Last time I talked about how hydrogen gas in our galaxy can be observed by measuring the 21 cm radio spectrum, and how we can use the results to determine how fast our galaxy rotates at different distances from its center. Usually such a measurement is used as evidence of dark matter (which it is), but it also tells us other things as well. In particular, it shows us that our galaxy is not just a spiral galaxy, but a particular kind of spiral galaxy known as a barred spiral.
Measuring the 21 cm line tells us how fast hydrogen gas clouds are moving around the center of our galaxy. Since our galaxy is shaped roughly like a circular disk, it is reasonable to assume that the matter in our galaxy is moving around the galactic center basically in a circle.

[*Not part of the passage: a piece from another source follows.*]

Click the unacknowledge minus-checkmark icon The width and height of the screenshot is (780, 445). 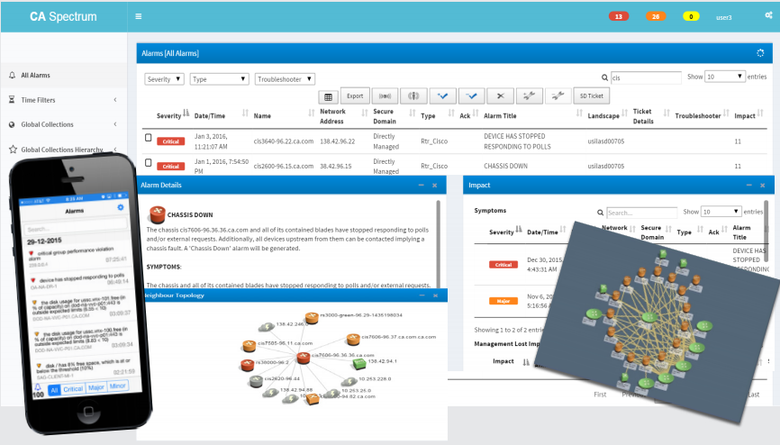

If you know a bit of basic physics, you know that if something is moving in a circle there must be a force keeping it in a circle, otherwise things would just fly apart. In this case the force holding the galaxy together is its own mass.
Now, the thing about gravity is that for a gas cloud moving in a circle at a particular radius, only the mass within that radius works to keep the cloud moving in a circle. Anything farther out doesn’t really affect things. (This is true in general. If you could dig a hole to the center of the Earth, you’d be weightless there.) This means you can use the speed of the gas clouds to determine how much mass there is within that distance.
In the first image above I’ve plotted total mass as a function of distance from galactic center. One thing you might notice is that at about 3 kiloparsecs there is a jump in mass. This type of jump is exactly what you would expect if our galaxy is a barred spiral. The second image is a NASA drawing of what we think our galaxy looks like (a barred spiral). You can see that there’s less matter in the center because of the central bar.
So by observing the motion of hydrogen in the galaxy we know that our home galaxy has a bar, just like about 2/3 of the spiral galaxies in the universe.